[Screenshot grounding data]
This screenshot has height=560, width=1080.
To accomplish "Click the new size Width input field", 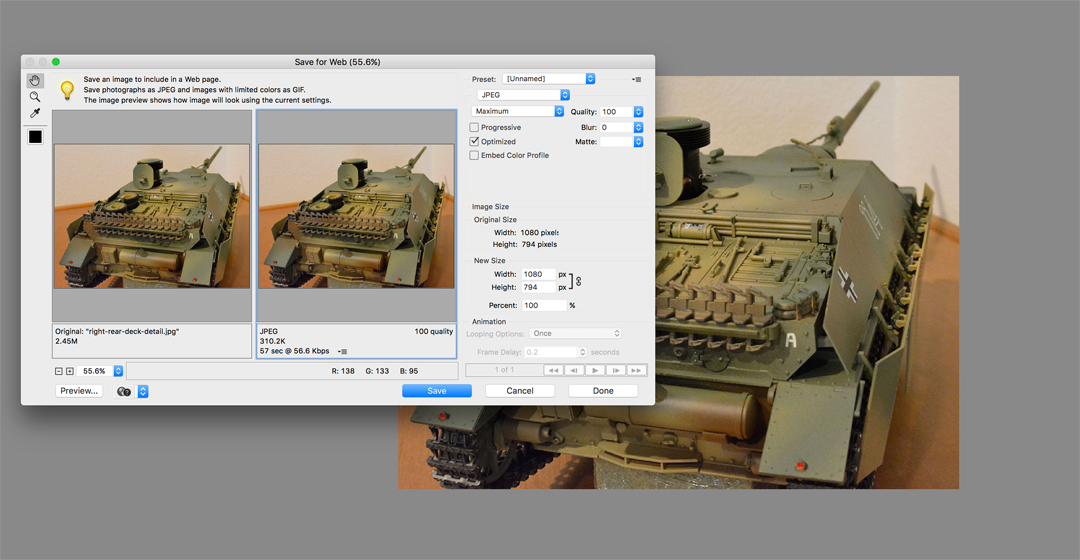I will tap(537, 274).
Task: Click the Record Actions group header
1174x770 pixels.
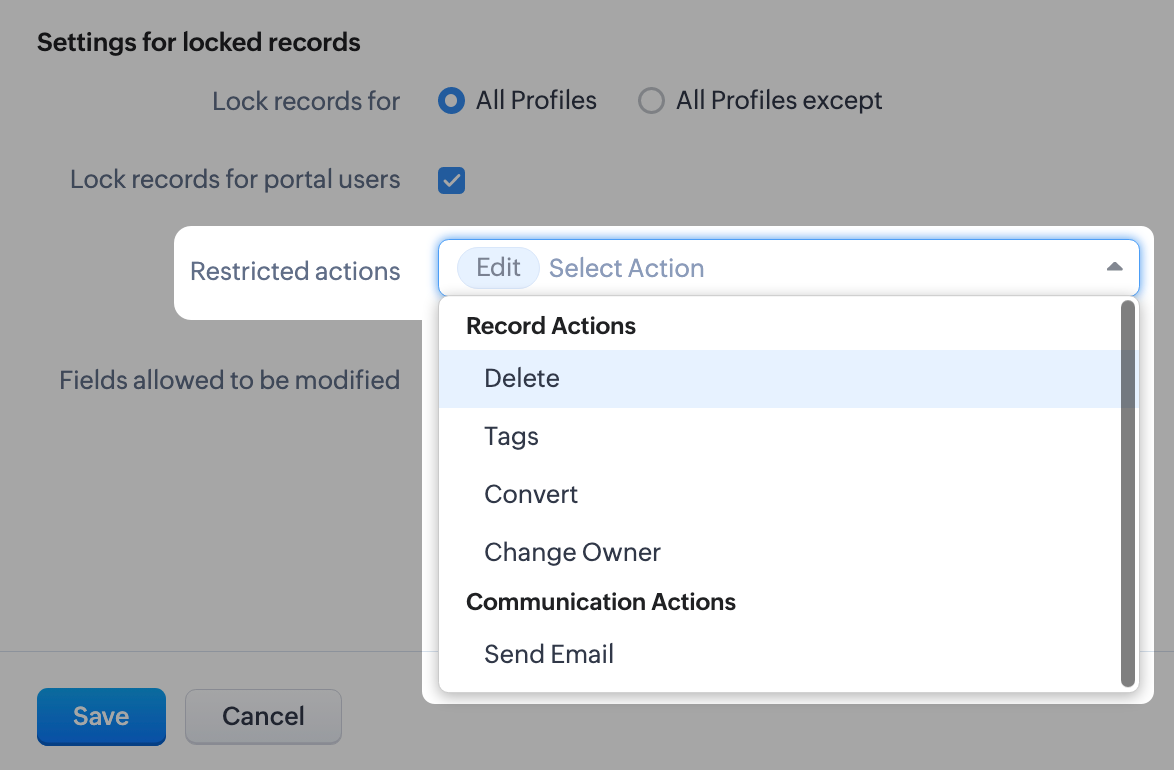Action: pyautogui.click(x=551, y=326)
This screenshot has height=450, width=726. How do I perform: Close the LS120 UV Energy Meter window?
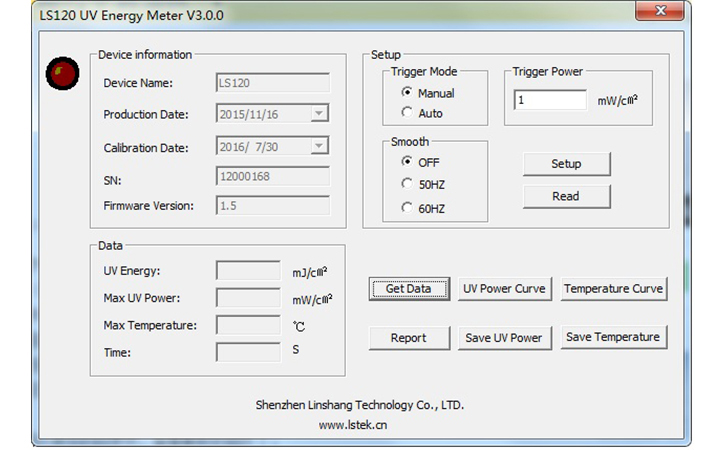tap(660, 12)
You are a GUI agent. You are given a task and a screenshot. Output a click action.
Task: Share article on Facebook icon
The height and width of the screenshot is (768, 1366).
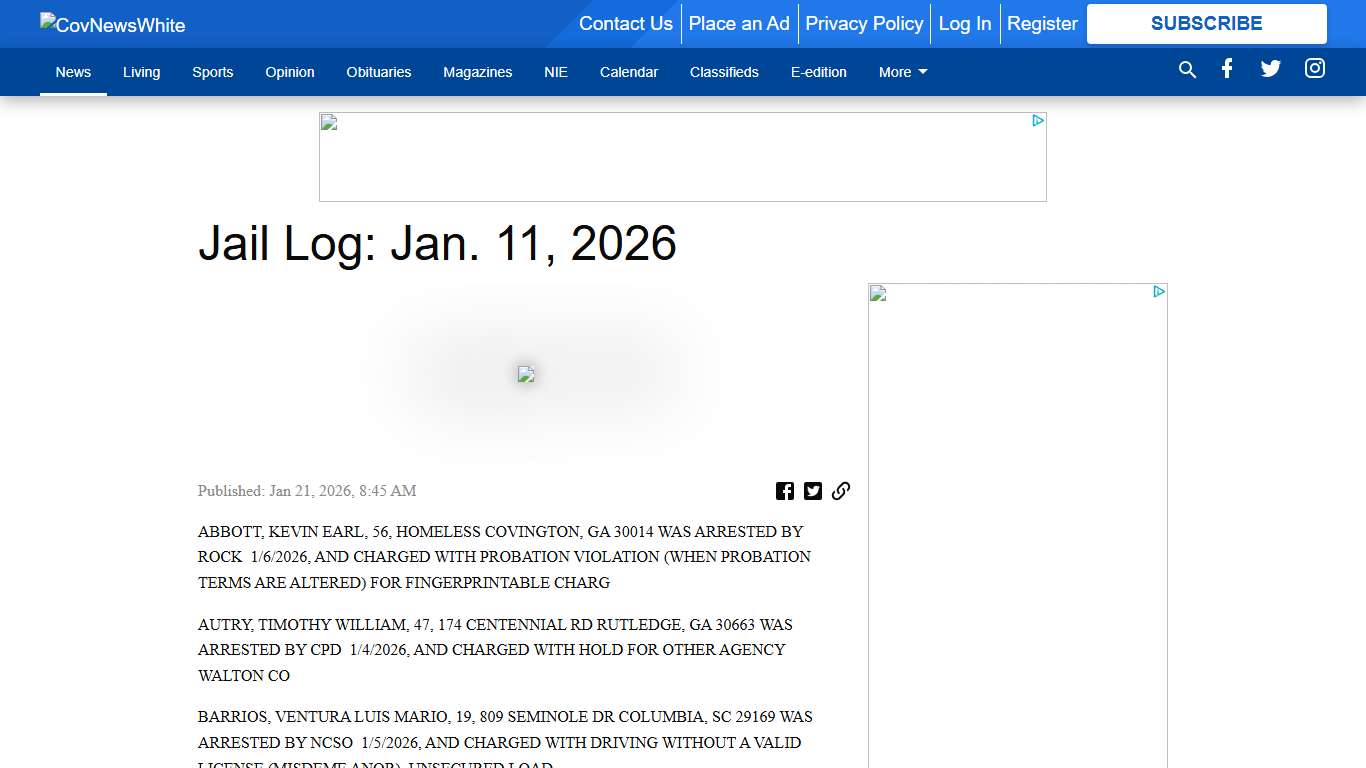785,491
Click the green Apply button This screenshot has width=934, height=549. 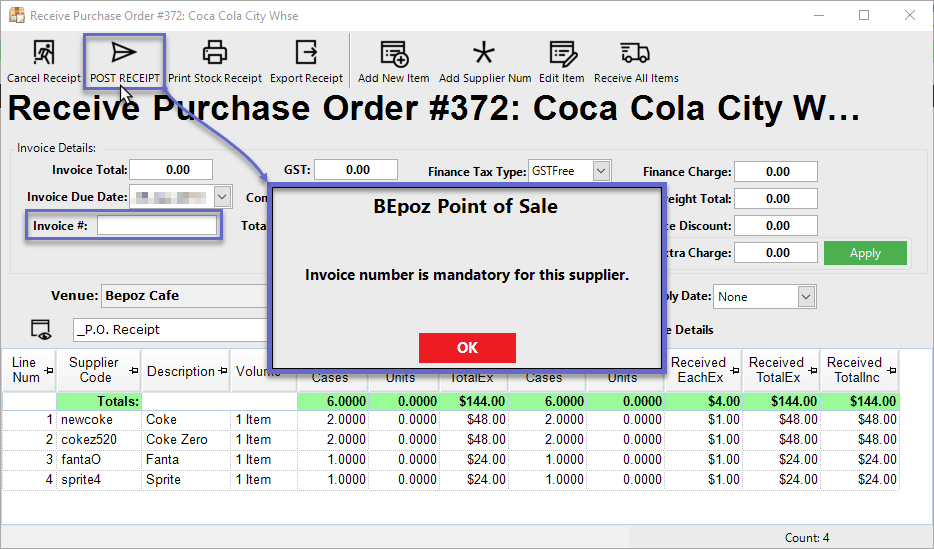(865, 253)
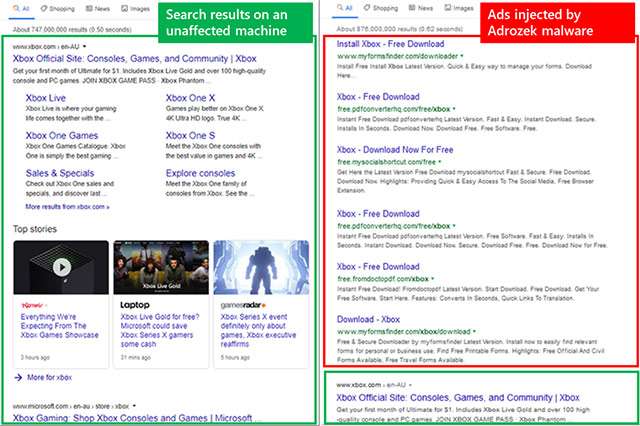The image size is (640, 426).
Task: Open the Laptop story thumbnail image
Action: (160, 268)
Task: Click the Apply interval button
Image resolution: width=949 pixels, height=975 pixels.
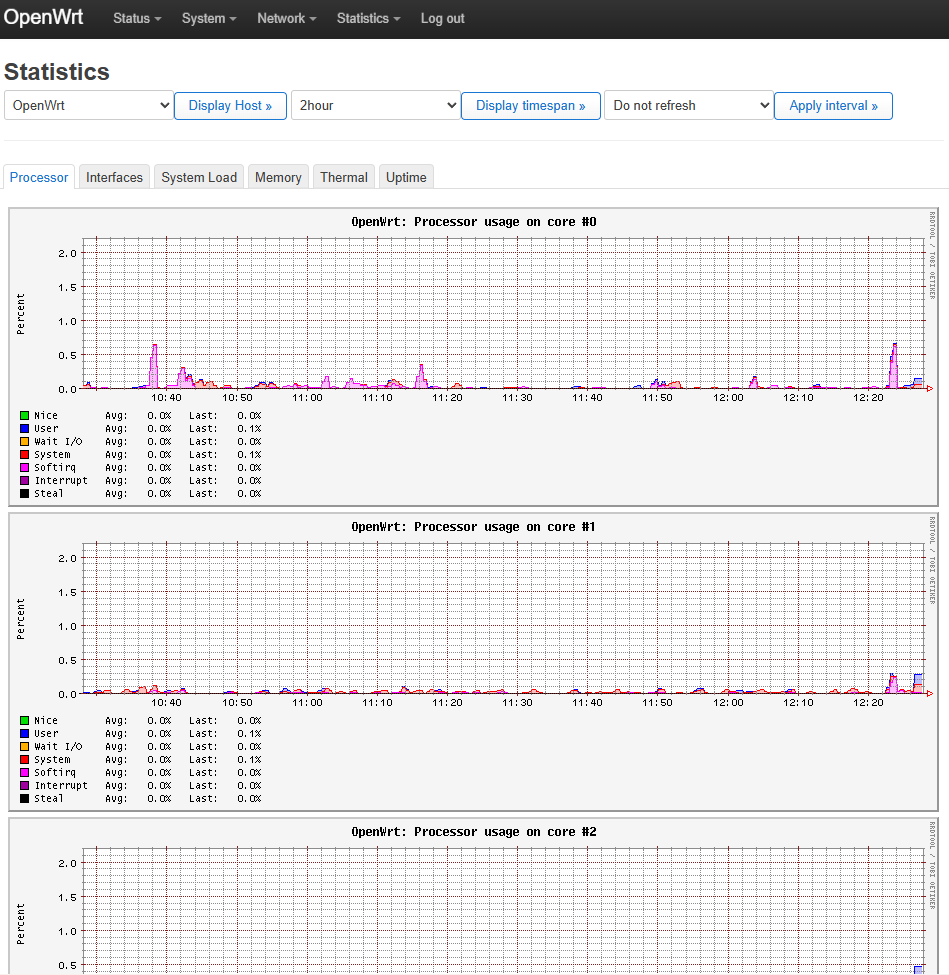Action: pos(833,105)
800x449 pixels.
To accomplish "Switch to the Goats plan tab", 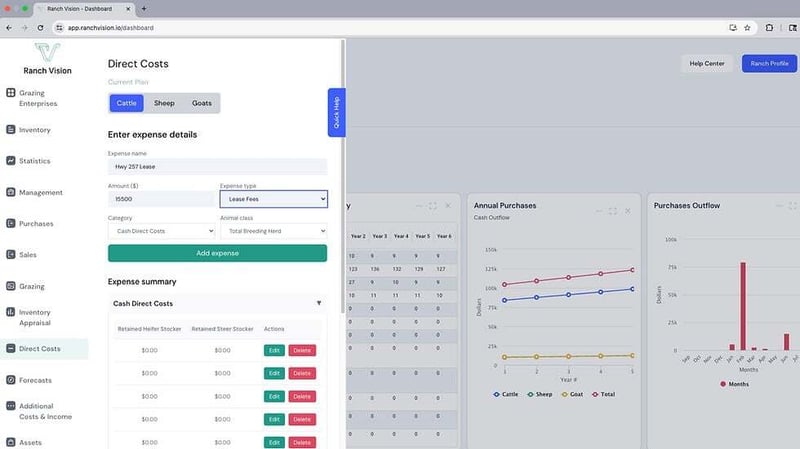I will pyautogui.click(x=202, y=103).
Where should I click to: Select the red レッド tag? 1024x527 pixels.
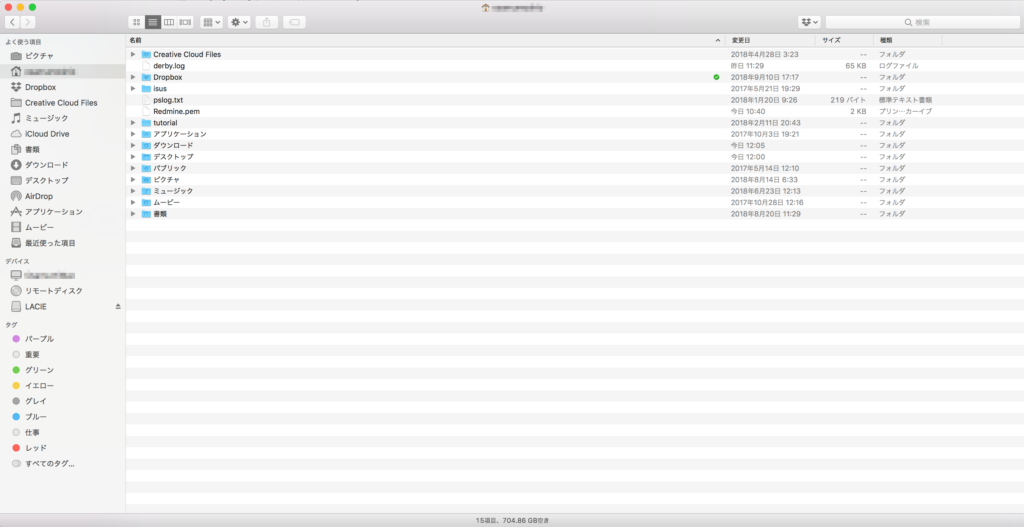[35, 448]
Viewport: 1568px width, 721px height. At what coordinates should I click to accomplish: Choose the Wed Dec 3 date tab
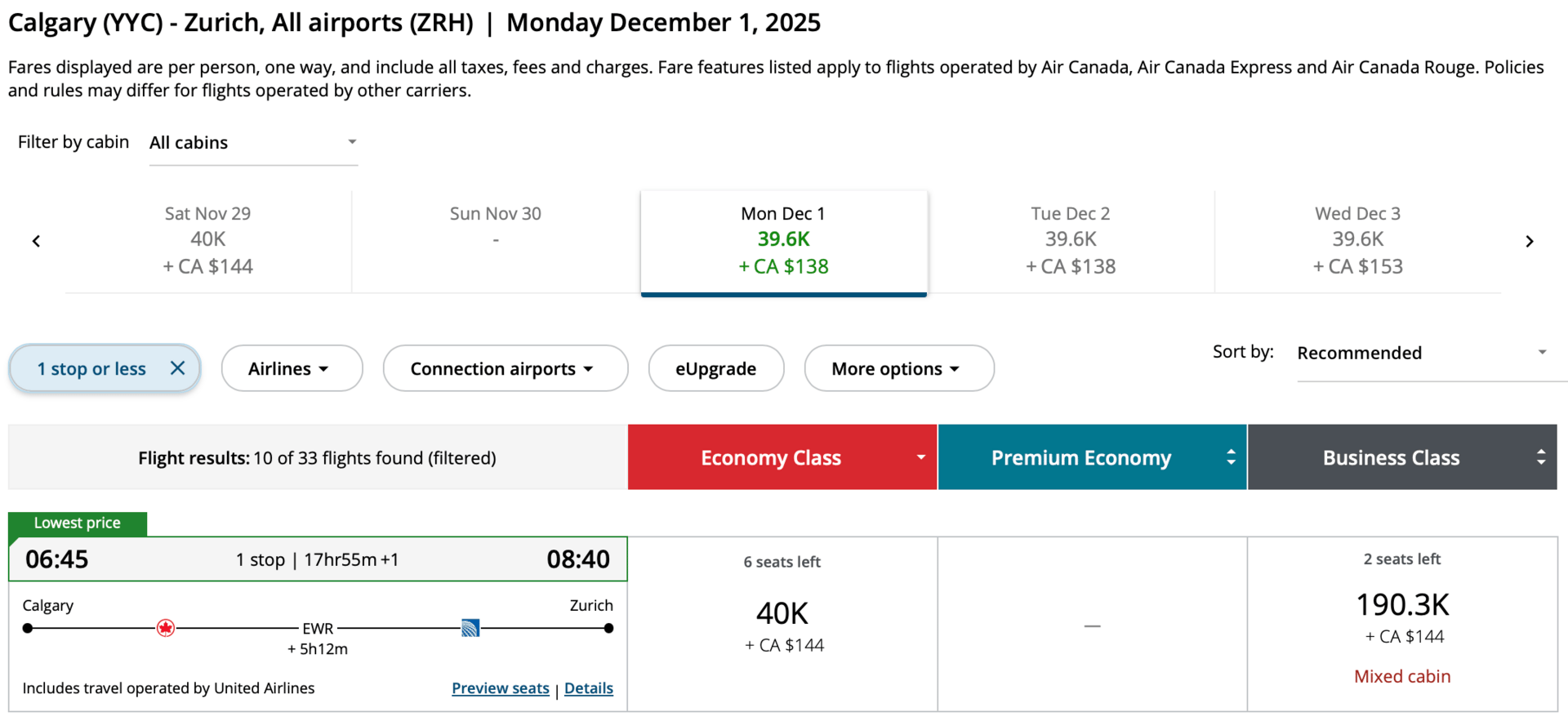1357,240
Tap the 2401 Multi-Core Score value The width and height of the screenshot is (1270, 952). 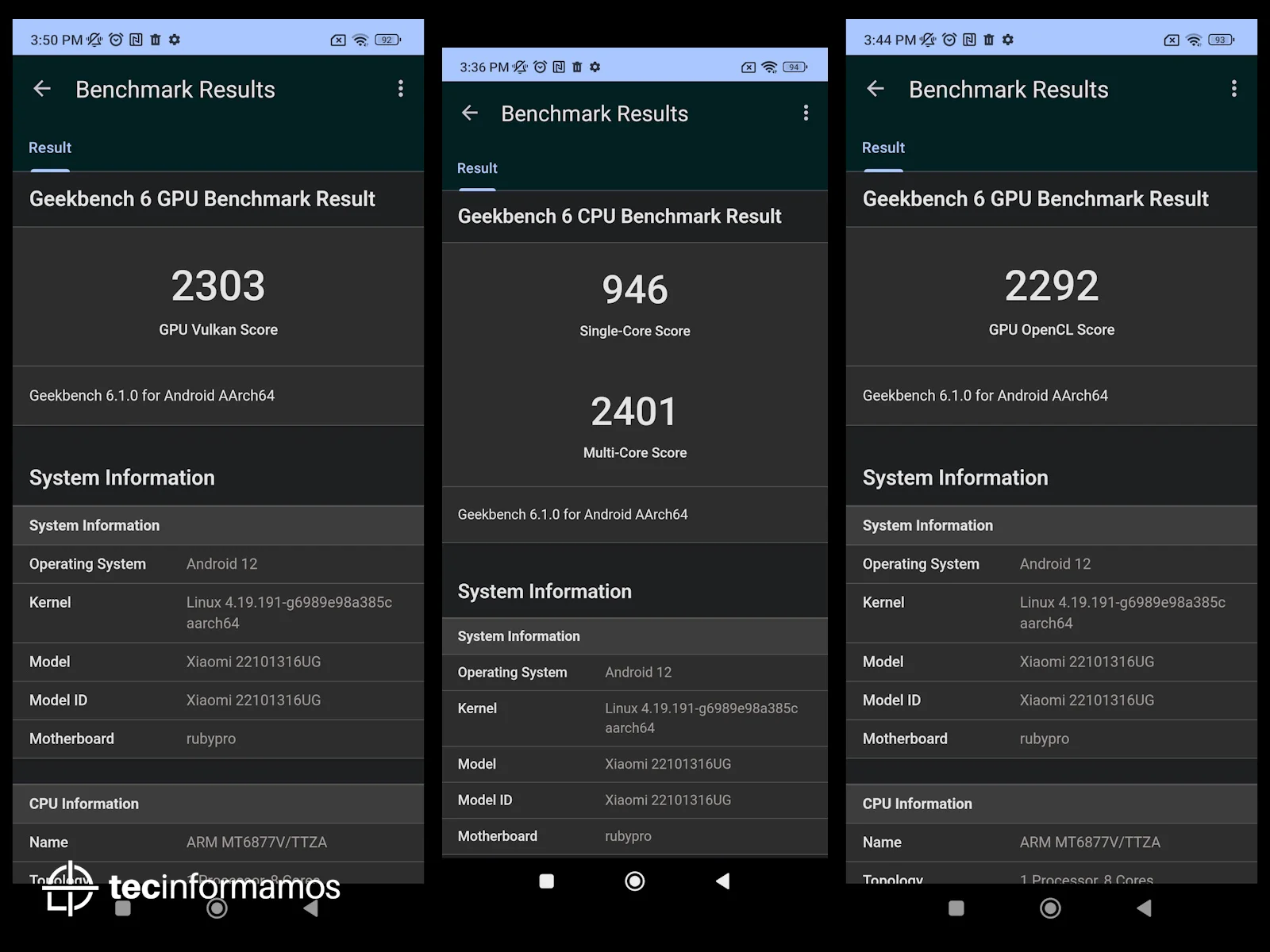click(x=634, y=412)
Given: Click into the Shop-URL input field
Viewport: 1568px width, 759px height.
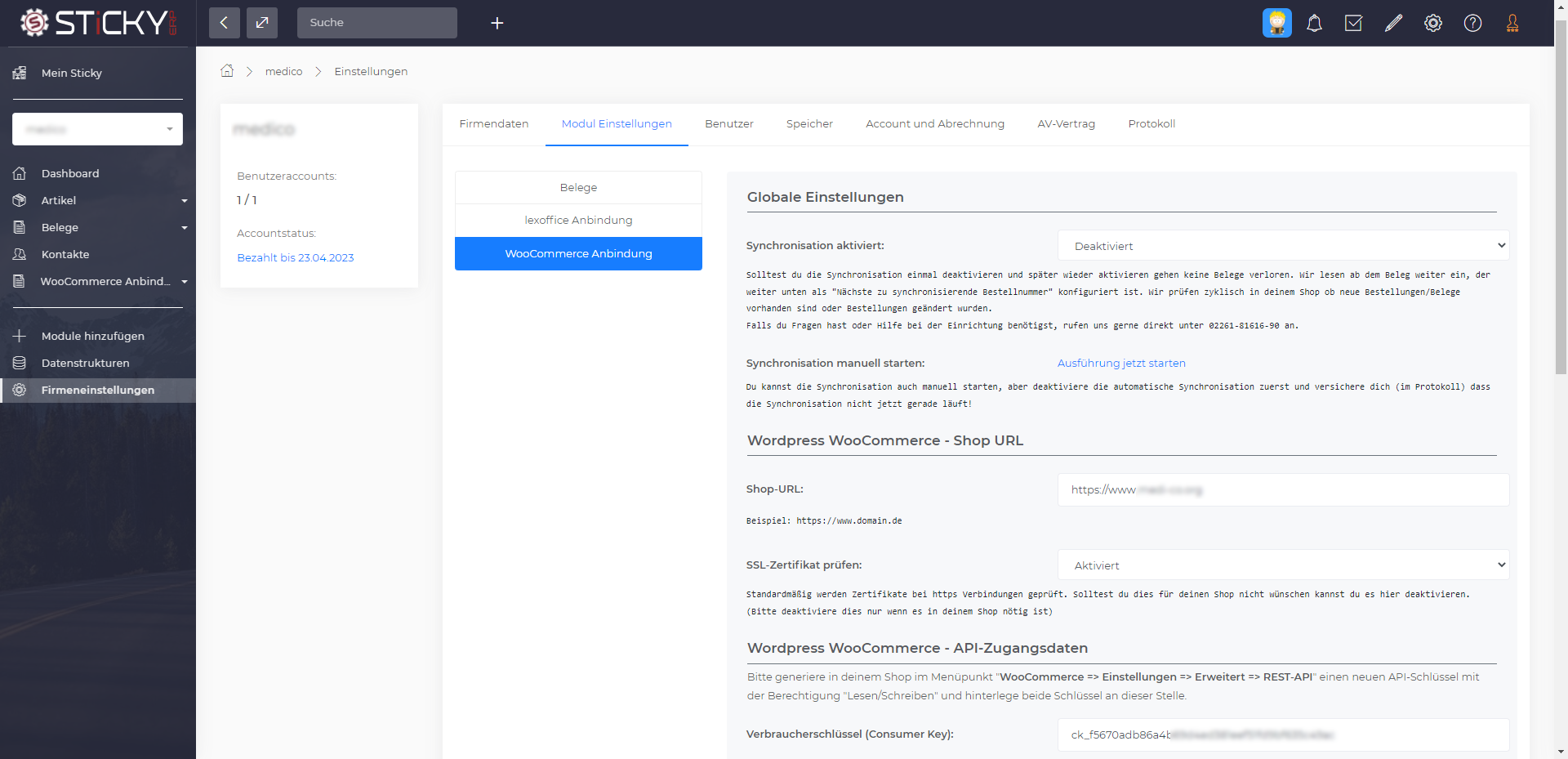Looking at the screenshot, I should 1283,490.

WHAT TO PRODUCE:
Begin with the line containing "Given: Click into the Shop-URL input field" and end with the last line of the entries above. Copy those lines exactly, both ends included, and drop every picture.

SOLUTION TO THE PROBLEM:
Given: Click into the Shop-URL input field
Viewport: 1568px width, 759px height.
Looking at the screenshot, I should 1283,490.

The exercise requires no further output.